◆ TEXT EXTRACT ◆
□ □ □ □

On a dark, featureless stage in Amsterdam, a soon-to-be-crucified Jesus Christ laments his predicament while sporting a shimmery tank-top and gray New Balance sneakers. His followers, gathered around him, look like they have raided an Urban Outfitters store sometime around 2012.
By stark contrast, his persecutors, led by King Herod and Pontius Pilate, wear severe white, floor-length robes and black coats. In an earsplitting falsetto, Jesus reproaches his father, God, for having put him in this position. As well he might.
This revival of “Jesus Christ Superstar,” Andrew Lloyd Webber and Tim Rice’s kitschy 1971 musical about the last few days of Jesus’s life, is directed by the Belgian auteur Ivo van Hove. It’s an odd match.
Van Hove has built his reputation on aesthetically striking, often psychologically intense re-imaginings of well-known works — including canonical plays (“Hedda Gabler” and a riveting “A View from the Bridge”); golden-age Hollywood movies (“All About Eve”); and contemporary fiction (“Who Killed My Father” and “A Little Life”). And though his range is wide, there has always been intellectual ambition in his choice of subject matter: a serious interest in the poetics of human tragedy.
So it’s hard to fathom what drew him to “Jesus Christ Superstar,” a musical whose notoriety has been largely premised on the incongruity between its somber subject matter and its disarmingly peppy, down-with-the-kids lingo. At times, the lyrics also have rather forced, knowingly silly rhymes, such as when Jesus implores God to “show me now that I would not be killed in vain? Show me just a little of your omnipresent brain.” To transmute such willful inelegance into high art would be a miracle indeed.
The productions runs at the DeLaMar Theater through Feb. 18, with a cast that is almost entirely Dutch, delivering songs in smooth English. Magtel de Laat gives an impressive vocal performance as the prostitute Mary Magdalen, whose touchy-feely tenderness toward J.C. offended the sensibilities of Christian conservatives when the musical first appeared in the 1970s.
With his long locks, wide-neck T-shirt and gray jeans, Lucas Hamming’s Judas Iscariot, who narrates the story, has something of the beleaguered British comedian Russell Brand about him. It’s a strong look for the part.
In the title role, the Surinamese singer Jeangu Macrooy has an ethereal, deer-in-the-headlights vulnerability that is a little hard to square with the messiah’s much-vaunted charisma: His Jesus comes across more like the fey frontman of a mid-ranking indie band than a rabble-rousing revolutionary. When both Mary and Judas muse aloud on the secret of his magnetism in “I Don’t Know How to Love Him” (“I don’t see why he moves me / He’s a man, he’s just a man!”), it feels all too real.
In fairness, however, the weakness here is the material, not the performers. Aside from one pivotal moment — the betrayal of Jesus by Judas — there are few twists and turns. It’s mostly exposition and wallowing. The show’s straightforward plot trajectory is neatly summed up in a dismal couplet in the lament “Gethsemane,” in which Jesus finally resigns himself to his fate: “Then, I was inspired / Now I’m sad and tired.”

□ □ □ □

◆ GIVEN ENTRIES ◆
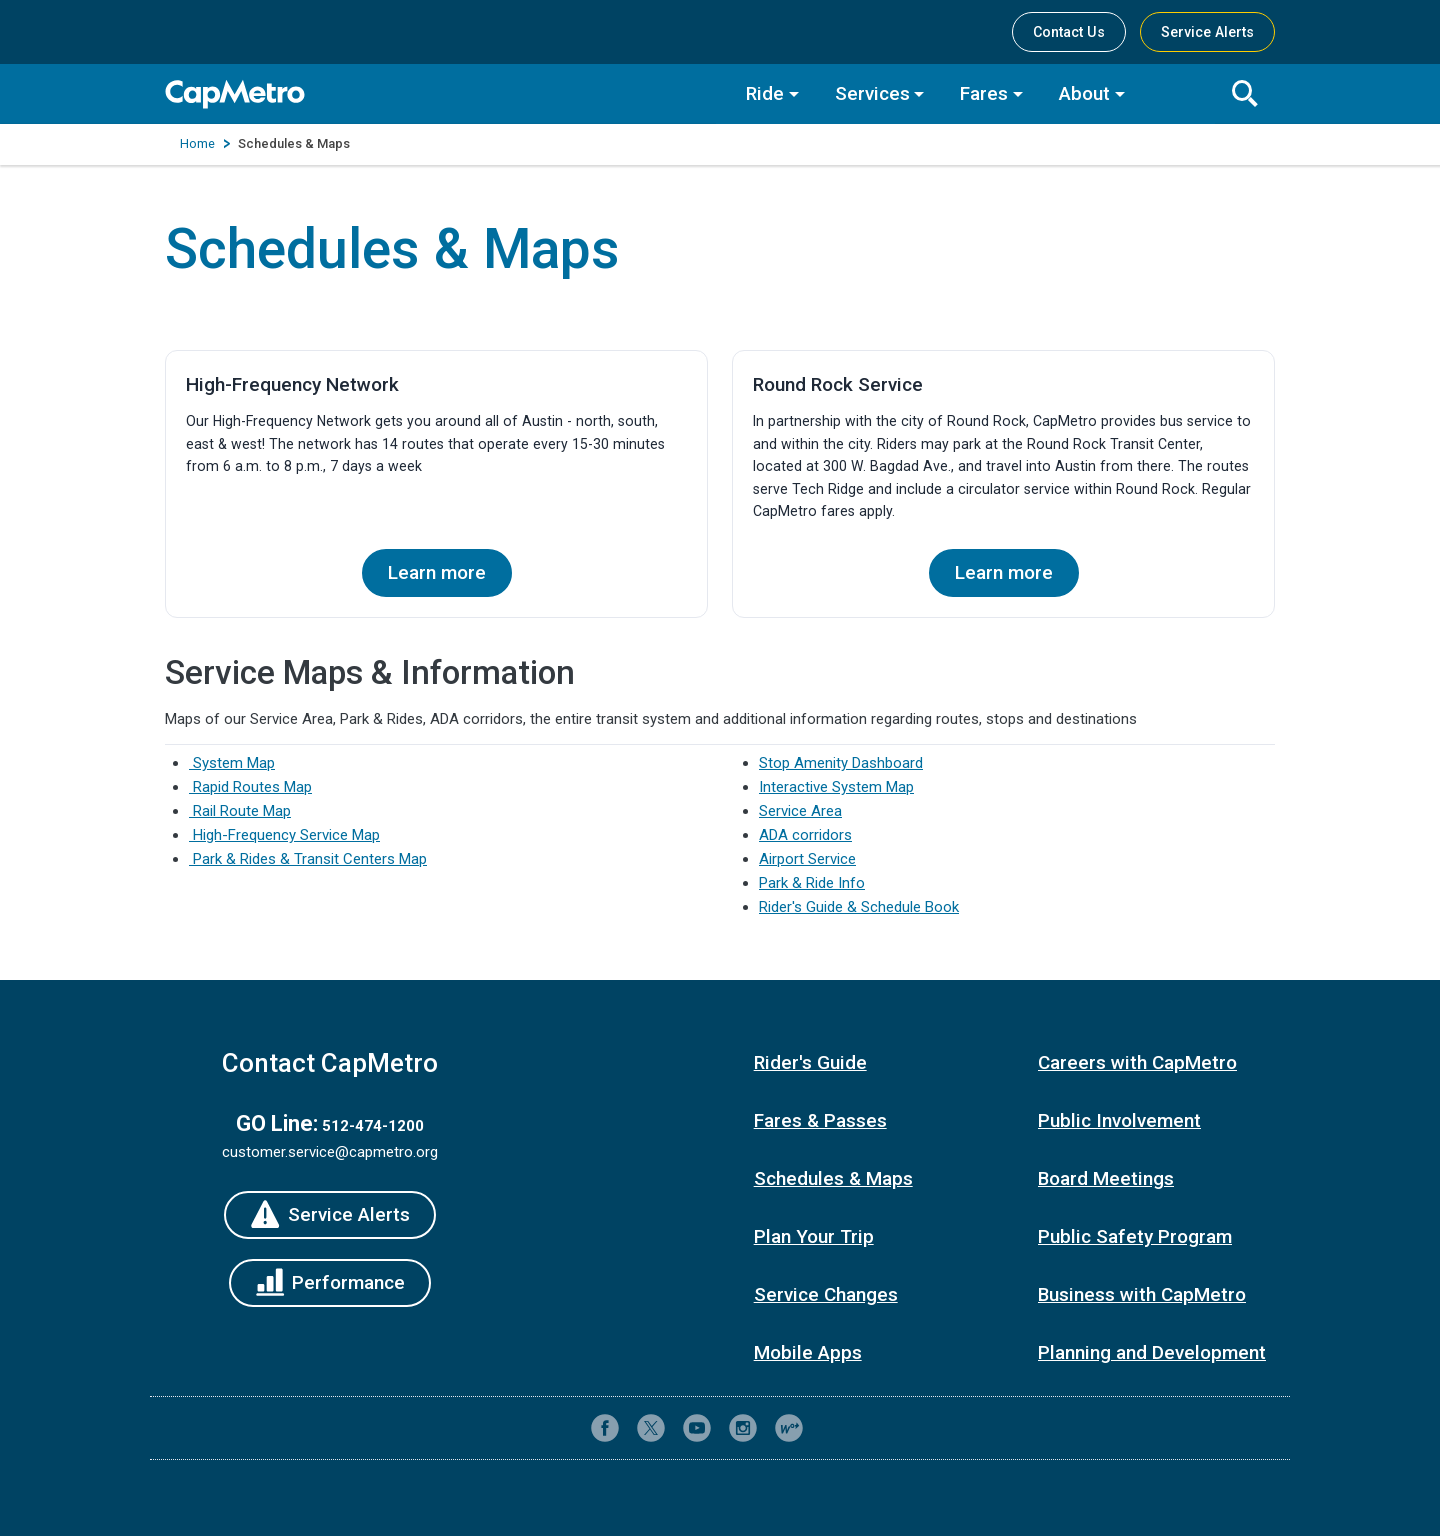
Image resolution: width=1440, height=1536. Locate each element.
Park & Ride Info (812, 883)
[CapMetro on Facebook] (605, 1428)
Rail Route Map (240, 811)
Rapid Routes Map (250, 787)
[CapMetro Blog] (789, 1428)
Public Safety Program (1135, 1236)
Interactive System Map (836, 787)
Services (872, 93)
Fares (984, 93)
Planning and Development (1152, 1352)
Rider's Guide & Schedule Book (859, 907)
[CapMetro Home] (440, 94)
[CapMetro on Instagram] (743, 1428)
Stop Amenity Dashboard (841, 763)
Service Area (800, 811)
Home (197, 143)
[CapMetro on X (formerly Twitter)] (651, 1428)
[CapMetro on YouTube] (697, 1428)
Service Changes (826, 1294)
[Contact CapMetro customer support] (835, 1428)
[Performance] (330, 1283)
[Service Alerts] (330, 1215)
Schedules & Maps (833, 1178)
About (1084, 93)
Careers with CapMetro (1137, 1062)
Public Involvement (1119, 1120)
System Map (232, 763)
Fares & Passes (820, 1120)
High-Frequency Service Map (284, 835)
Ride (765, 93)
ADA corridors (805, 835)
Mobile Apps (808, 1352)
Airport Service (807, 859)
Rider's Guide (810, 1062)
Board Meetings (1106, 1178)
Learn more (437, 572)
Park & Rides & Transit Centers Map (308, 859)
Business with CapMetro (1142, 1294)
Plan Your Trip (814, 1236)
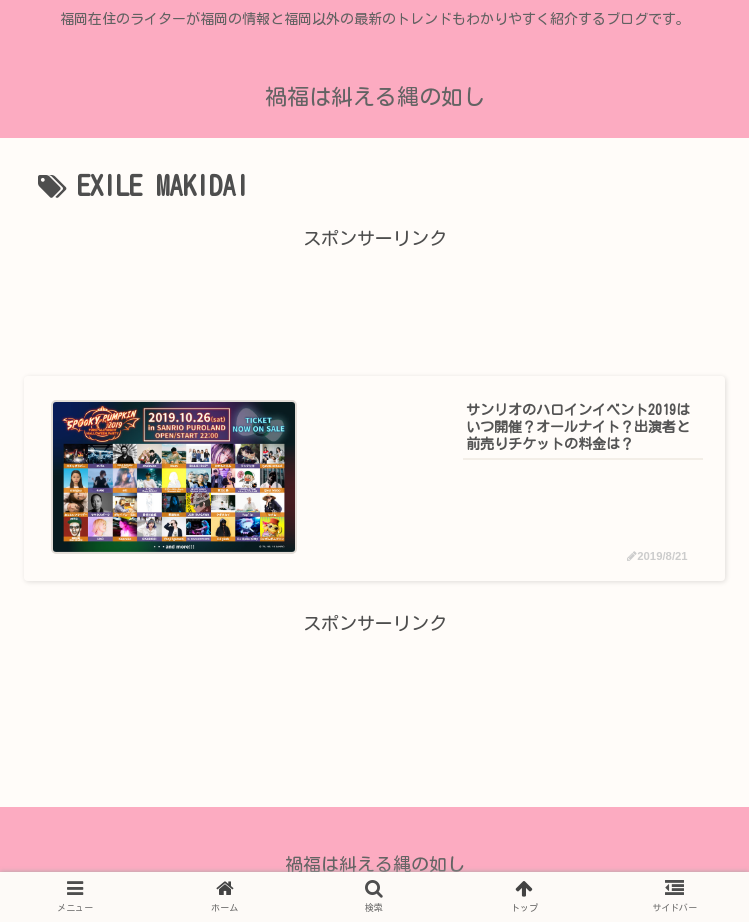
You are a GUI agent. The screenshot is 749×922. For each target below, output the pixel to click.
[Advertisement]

□ □ □ □

◆ DIRECTIVE 1 ◆
Rewrite the rows between the lines holding "Mobile Apps (808, 1352)" and "Plan Your Trip (814, 1236)", inclusive, substituting "Board Sessions" for "Board Meetings" and keeping everything else the same.
◆ DIRECTIVE 2 ◆
Continue the review of the Amsterdam "Jesus Christ Superstar" revival from the point where it stops.
The review and the rows were taken from unrelated sources.

◆ RESPONSE 1 ◆
Mobile Apps (808, 1352)
Airport Service (807, 859)
Rider's Guide (810, 1062)
Board Sessions (1106, 1178)
Learn more (437, 572)
Park & Rides & Transit Centers Map (308, 859)
Business with CapMetro (1142, 1294)
Plan Your Trip (814, 1236)

◆ RESPONSE 2 ◆
The music (arranged by Ad van Dijk) is a competent reworking of Lloyd Webber and Tim Rice’s original songs — a blend of classic rock riffs and poignant power ballads — but there isn’t much variety. The timbre is either very up or very down, with only the occasional curveball. A chipper, upbeat number plays during a scene in which Jesus is violently tormented by his captors, and even briefly waterboarded. It’s darkly edgy, reminiscent of Quentin Tarantino’s ’90s heyday.
The sung-through format, together with van Hove’s fidelity to Rice’s lyric sheet, have a fatally constraining effect. Short of rewriting the thing, the director must rely almost entirely on audiovisual effects — the austere set and occasionally spectacular lighting effects are by Jan Versweyveld — in order to turn it into something other than bubble gum theater. Unsurprisingly, van Hove only half succeeds.
During one scene, in which a guilt-ridden Judas suffers paroxysms of remorse, the lights blink on and off at jarringly sporadic intervals to heighten our sense of his psychological turmoil. But other embellishments merely nod to an idea of avant-garde experimentalism without actually enhancing the experience: When the cast hands out wine bottles and glasses to audience members during the Last Supper, it’s not immersive, it’s just awkward.
The production’s strengths and weaknesses are succinctly represented in its closing scene. “Jesus Christ Superstar” ends with a bloody Jesus, arms outstretched in a crucifixion pose, propped up by his entourage and elevated under a shaft of deep orange light that very gradually brightens — evocative of sunsets and sunrises, endings and beginnings — before he is drenched in a fine, mist-like rain dispensed from a sprinkler system. It’s a stunning image, beautifully rendered.
Moments earlier, however, members of the supporting cast were smearing blood over each other’s torsos in a heavy-handed metaphor for their moral complicity in Jesus’s demise. It felt overwrought and trite, like a sophomore art-school project. Van Hove has a thing for bloody imagery: His Hedda Gabler was famously doused with tomato juice by the lascivious Judge Brack; “A View from the Bridge” ends with its cast being symbolically drenched in blood. It worked well then, but the trick has worn thin.
People flocked to see “Jesus Christ Superstar” in the ’70s and ’80s, and, writing in The Times in 1993, Frank Rich suggested that such rock operas were musical theater’s clumsy attempt to win back the audience base it had lost to rock ‘n’ roll.
Today, guitar music itself is arguably as much a fixture of the nostalgia circuit as vaudeville, and so to revive a rock opera in 2023 is to heap kitsch upon kitsch. The only way to make it work — if you must insist on doing it — would seem to by ramping up the humor and exuberance. Van Hove, for all his qualities, is not renowned for either.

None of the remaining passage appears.